In punctuation land, Slate discussed the rise of “logical punctuation,” or the placement of commas and periods outside of quotation marks, while The “Blog” of “Unnecessary” Quotation Marks continued to fight the losing yet hilarious battle against superfluous punctuation (“Think” Positive; “Greatest” Mural; “Do Not” Put Nothing [sic] Here).

The Columbia Journalism Review‘s Language Corner discussed the broadening definition of curator (with a shout-out to Wordnik, thanks!) beyond “one who manages. . .a museum collection or a library,” to journalists, Tweeters, and even “closet-clearing gurus.” Meanwhile, The Economist‘s language blog, Johnson, discussed the “insider language” of another profession in “Airplanese” (what the heck’s a “ground stop”? why “deplane” and not just leave?); the unique accent of the U.S. inland south (think northwest Texas, swathes of Oklahoma, and north Arkansas); and whether or not to use “shall” (don’t).

The bloggers at Motivated Grammar assured us that changing language is not like changing math (thank goodness), while those at the Language Log discovered that Wikipedia has a sense of humor (at least about toilets); the College Board endorses the passive voice; that “can” versus “may” can (or may?) be a matter of life or death; and the dangers of being accidentally counter-revolutionary.

Lynneguist at Separated By a Common Language contemplated a “funny,” yet hated, British cliché while the Virtual Linguist questioned the origin story of another well-known British saying; bemoaned the capaciousness of cliches used during news reports on troubled former IMF head Dominique Strauss-Kahn (care for some champagne socialist?); and discussed Strauss-Kahn’s perp walk.

The Word Spy noted the recent comeback of cybrarian, “a librarian who works with digital resources online,” just in time for the centennial of the New York Public Library’s main building.

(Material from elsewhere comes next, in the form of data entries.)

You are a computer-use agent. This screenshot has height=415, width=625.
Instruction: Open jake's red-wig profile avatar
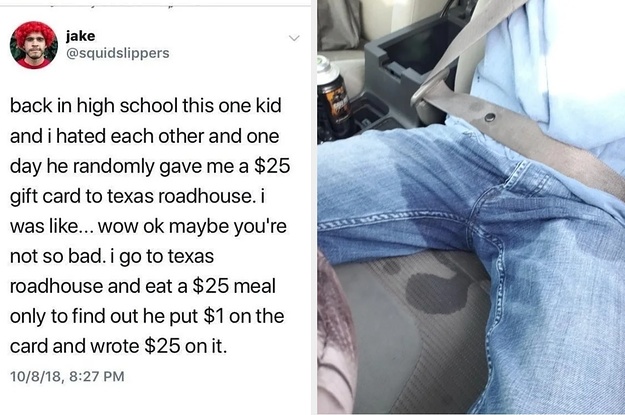pyautogui.click(x=34, y=45)
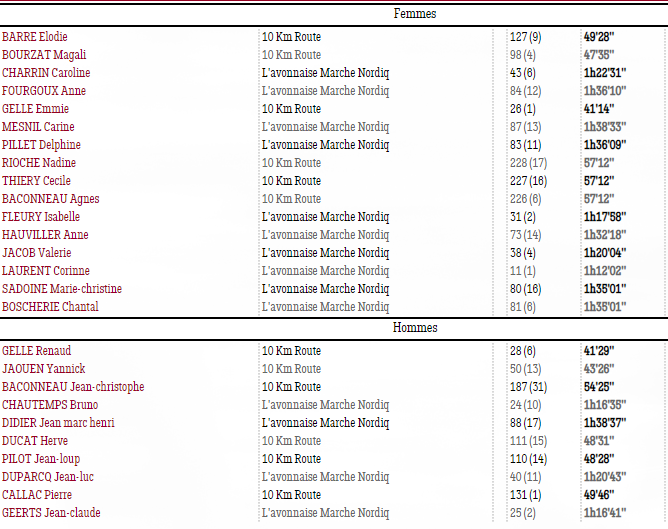This screenshot has height=529, width=668.
Task: Open the CALLAC Pierre name link
Action: 37,495
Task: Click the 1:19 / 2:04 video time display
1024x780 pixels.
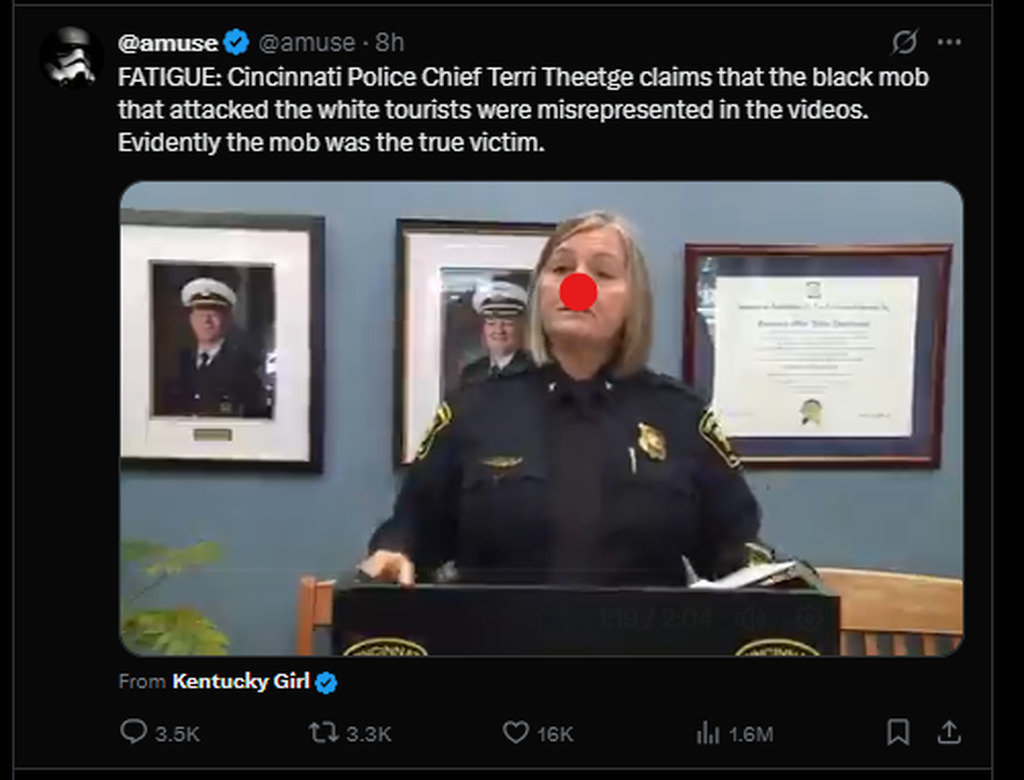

In celebration, the NYPL will be exhibiting, among other pieces, cuneiform tablets and typewriters; a Gutenberg bible; a love letter from John Keats; and Charles Dickens’ letter opener, the handle of which was made from “the paw of Dickens’s pet cat Bob” (post-mortem, of course).

In live animal news, the Baltimore Sun discussed how race horses get their (sometimes) crazy names ($5 to win on Bodacious Tatas!), while The New York Times covered the Kegasus (part pegasus, part, um, keg? but it’s a centaur, oh never mind), one man/horse/beer-vessel who will be way too busy partying to race.